» **What to do**: Put the lines from the line with "You are a computer-use" to the line with "pos(106,28)", both included, into a JSON list of strings, one string per line, with blank lines left out. Leave the pictures out of the answer.
── Record excerpts ──
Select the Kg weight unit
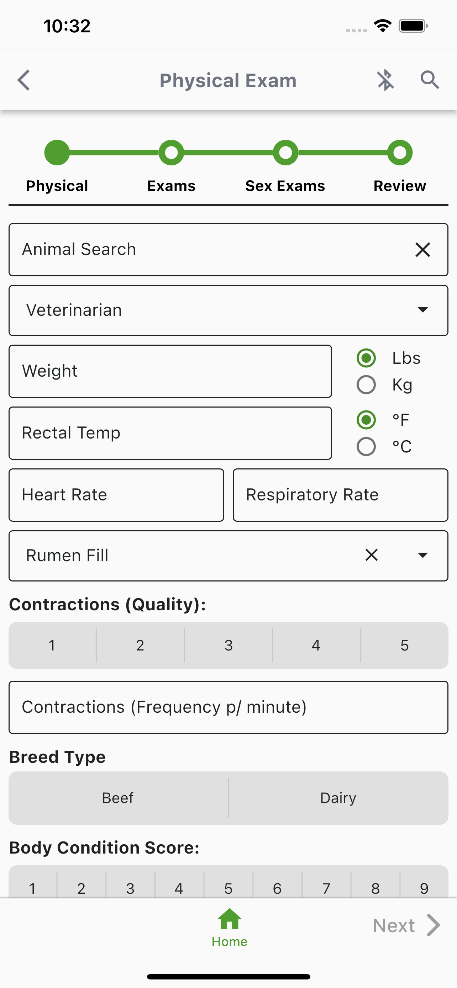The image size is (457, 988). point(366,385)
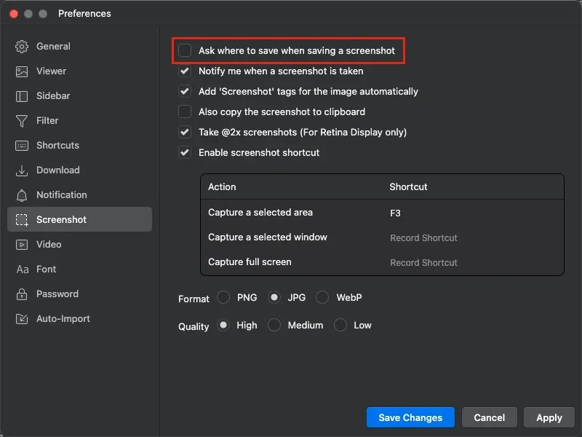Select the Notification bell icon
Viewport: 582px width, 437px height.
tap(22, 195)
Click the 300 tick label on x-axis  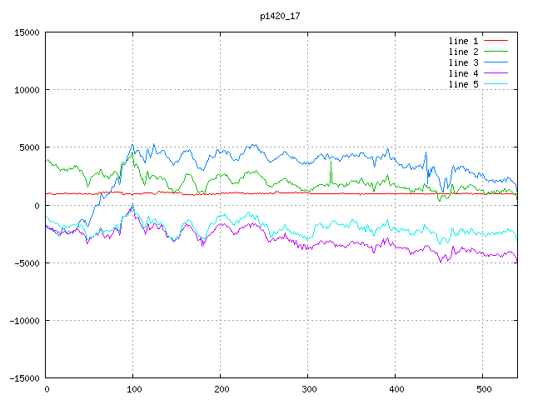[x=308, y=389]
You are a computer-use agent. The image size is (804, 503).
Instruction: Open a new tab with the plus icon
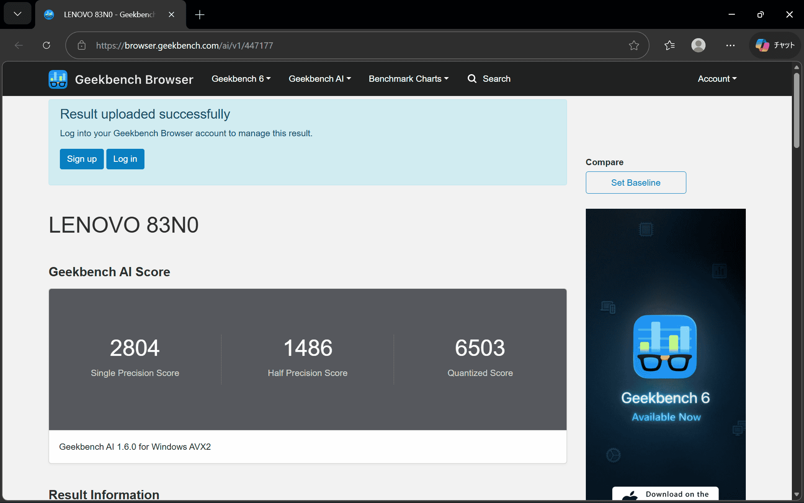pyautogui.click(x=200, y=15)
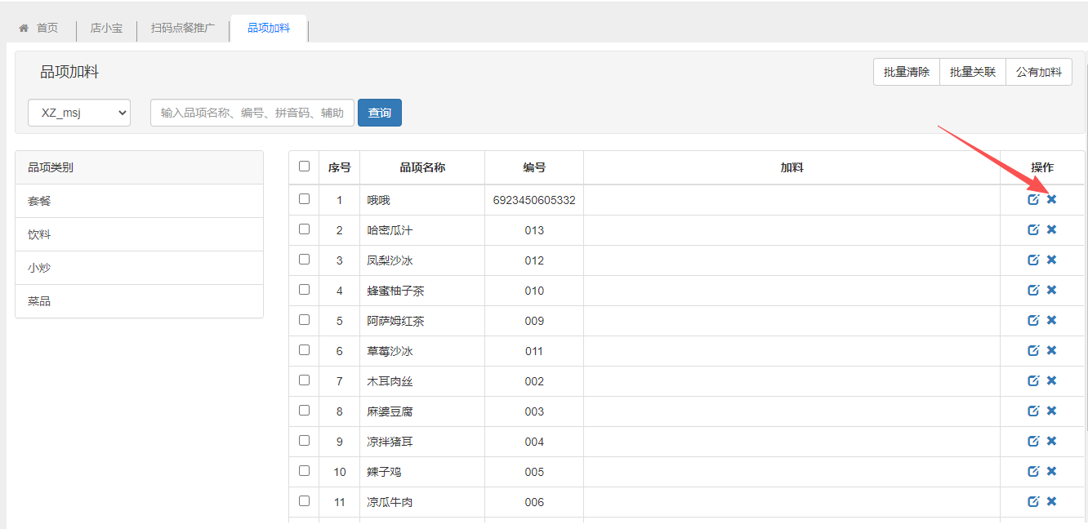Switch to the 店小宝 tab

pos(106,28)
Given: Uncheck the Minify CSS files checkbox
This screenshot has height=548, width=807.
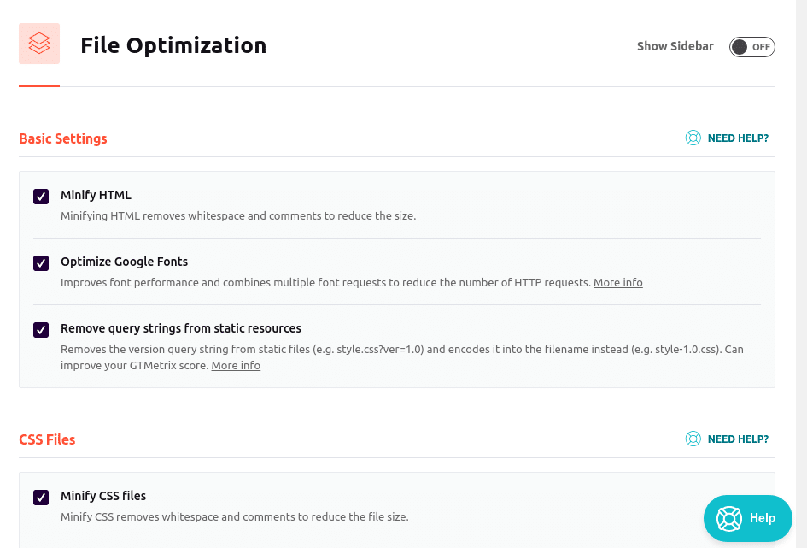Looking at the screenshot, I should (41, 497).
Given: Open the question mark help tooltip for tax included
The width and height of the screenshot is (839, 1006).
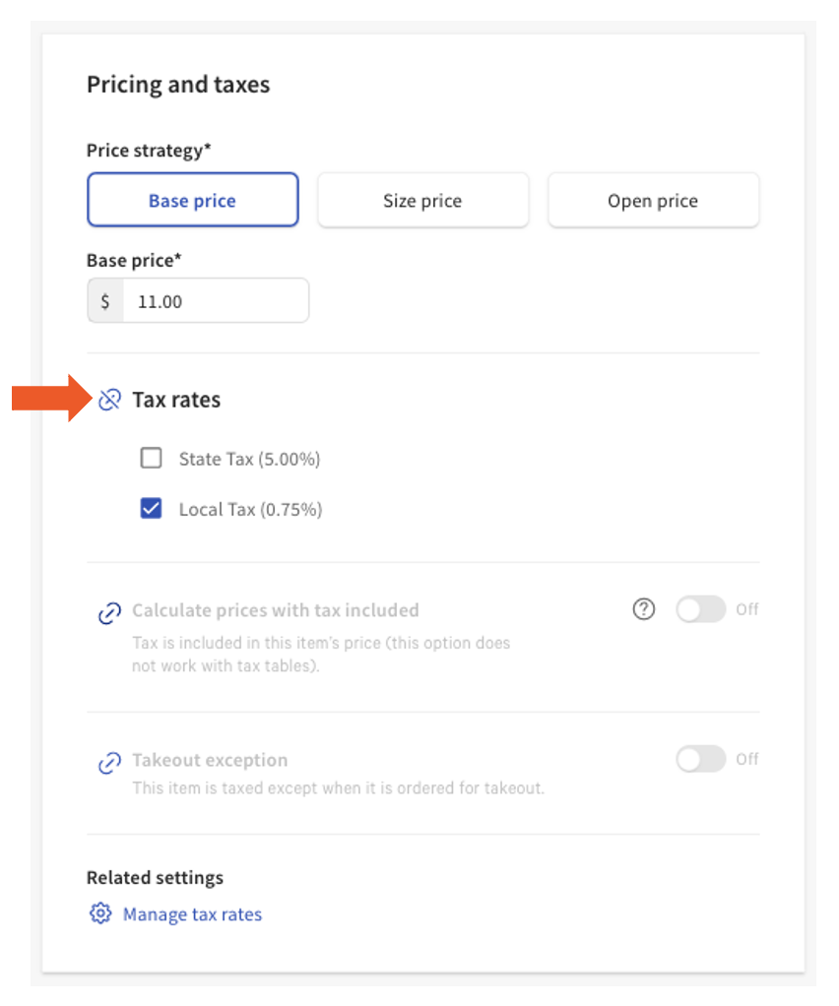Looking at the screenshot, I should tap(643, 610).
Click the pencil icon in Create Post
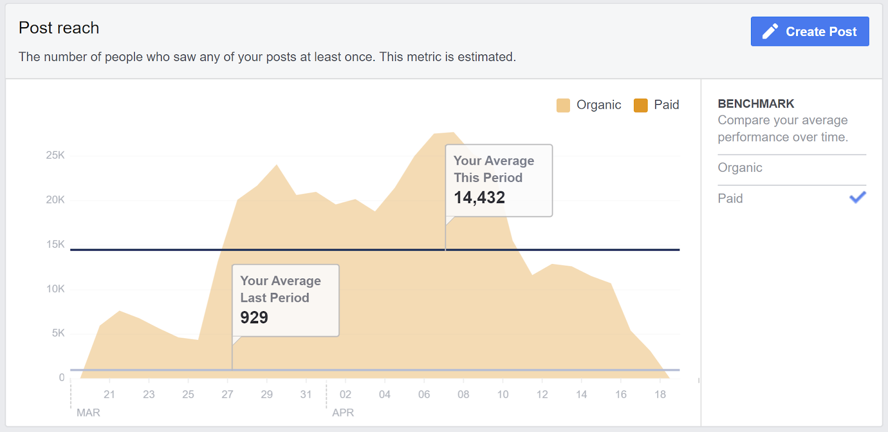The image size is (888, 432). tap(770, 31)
───
» **Complete answer**:
[
  "You are a computer-use agent. The image size is (804, 503).",
  "Instruction: Open a new tab with the plus icon",
  "pyautogui.click(x=200, y=15)",
  "Switch to the 店小宝 tab",
  "pos(106,28)"
]